The standard’s requirement for three different production batches (two samples per batch) proved statistically sound — batch-to-batch pH variability was typically 0.05-0.10 pH units for well-controlled manufacturing processes but could exceed 0.3 pH units when raw material sourcing changed. The multi-batch sampling requirement reliably catches these production variations.

The practical experience of implementing the ISO 28888 method in a contract testing laboratory revealed important operational considerations. The test protocol requires a total testing time of approximately 2 hours per product (including solution preparation, pH measurement, and cleaning), making it suitable for moderate-throughput screening. The laboratory validated the method with 10 known erosive and 10 known non-erosive oral rinses before routine use, establishing a receiver operating characteristic (ROC) curve that confirmed the pH decrease threshold of 1.0 unit provided optimal sensitivity (88%) and specificity (92%) for detecting erosive potential. For formulations falling within 0.8-1.0 pH units of the threshold, the laboratory implemented a borderline protocol with replicate testing on three separate days to improve classification confidence.

Frequently Asked Questions

Q: What pH decrease threshold indicates failure?
A: A decrease of more than 1.0 pH unit from the initial pH 5.05 constitutes failure. This corresponds to a final pH below approximately 4.05, which is well into the range where enamel demineralization occurs.

Q: Can this method be adapted for other oral care products?
A: The standard specifically addresses non-fluoridated oral rinses. Adaptation for toothpastes, gels, or other products would require separate validation. Fluoridated rinses require different testing per ISO 16408.

Q: How many samples are required?
A: Six samples total — two representative samples from each of three different production batches.
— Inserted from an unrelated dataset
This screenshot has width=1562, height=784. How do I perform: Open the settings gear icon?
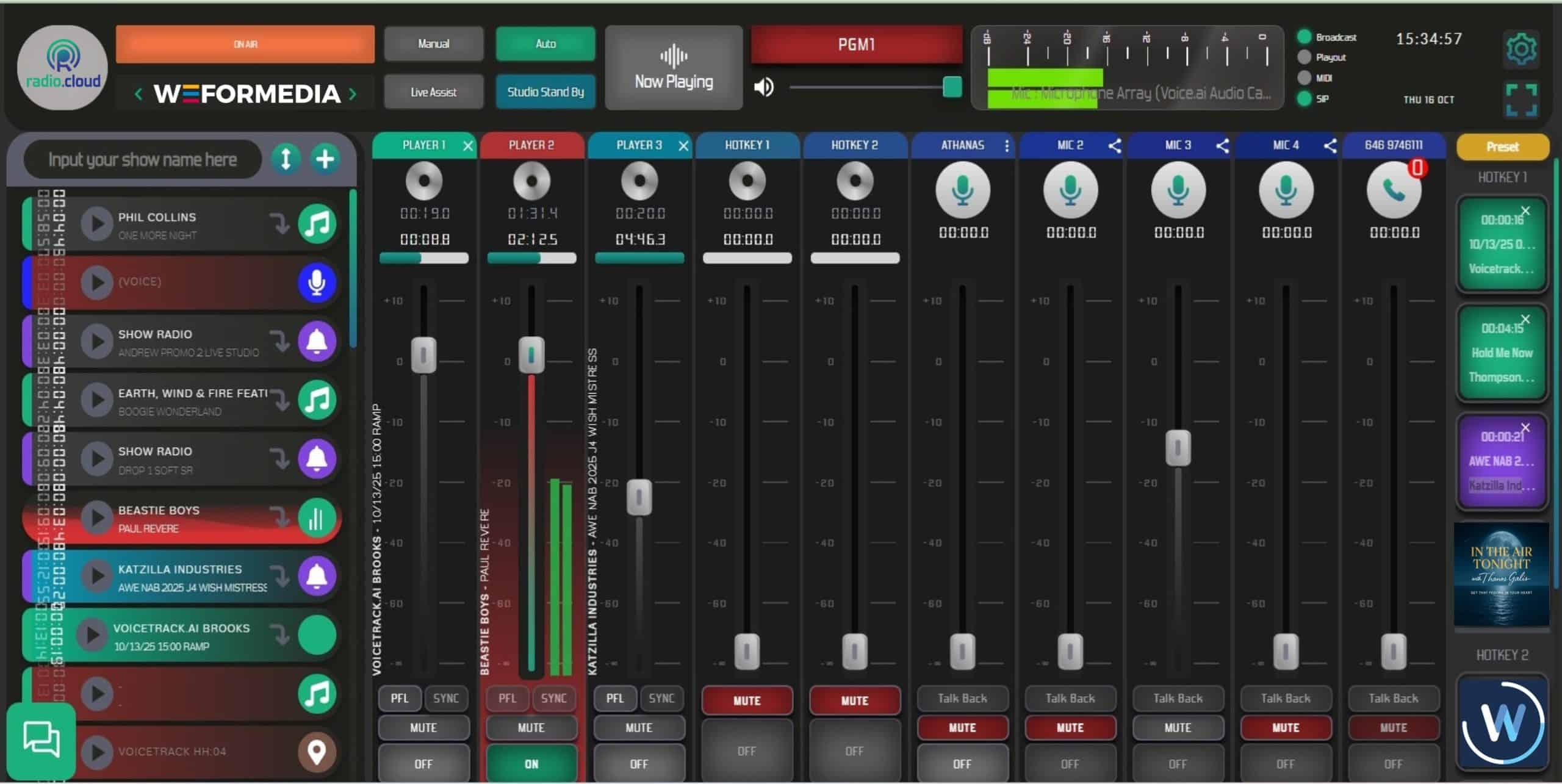(1520, 49)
This provides statistical confidence in the batch-to-batch consistency assessment.

Q: What if a product contains buffering agents that affect the pH measurement?
A: The method captures the net effect — the pH decrease after addition to the calcium phosphate solution reflects the total acid challenge including any buffering. Products with strong buffering capacity may show smaller pH decreases even with significant total acid content.